Olive production is always high in one year low in the next**. Last year was high, this year was low and next year (Inshallah) it will be higher barring further destruction by Israel as happened in Gaza recently. In the meantime, we still enjoy our olives and hope that you will come visit us in Palestine so that we can serve you some of the fantastic dishes that include olives or their products and we can do it under the olive trees.  I also noted this interesting story of a Palestinian in China proving again that you can take Palestinians outside of Palestine but you cannot take Palestine outside of Palestinians:

China’s first olive harvest strikes oil

The Olive tree: a folkloric briefing from Bethlehem University

** Olive Oil production in West Bank and Gaza in tons showing yearly cyclical change with higher production in even years:

1988       31100
1989       1690
1990       27500
1991       570
1992       33700
1993       525
1994       18000
1995       8628
1996       24953
1997       5500
1998       22000
1999       3800
2000       30000
2001       6686
2002       31784
2003       11300
2004       30232



Mazin Qumsiyeh, associate professor of genetics and director of cytogenetic services at Yale University School of Medicine, is founder and president of the Holy Land Conservation Foundation and ex-president of the Middle East Genetics Association.

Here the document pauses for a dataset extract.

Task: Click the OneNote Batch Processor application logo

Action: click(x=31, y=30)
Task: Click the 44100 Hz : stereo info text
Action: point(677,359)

He won the Raymond Jallow Activism Award from the national Arab American Anti-Discrimination Committee in 1998. He is co-founder and national treasurer of Al-Awda, the Palestine Right to Return Coalition, and has written extensively about the Middle East. Qumsiyeh is a member of the TRANSCEND Network for Peace Development Environment, author of Sharing the Land of Canaan and Popular Resistance in Palestine, a professor at Bethlehem University and director of the Palestine Museum of Natural History in Bethlehem.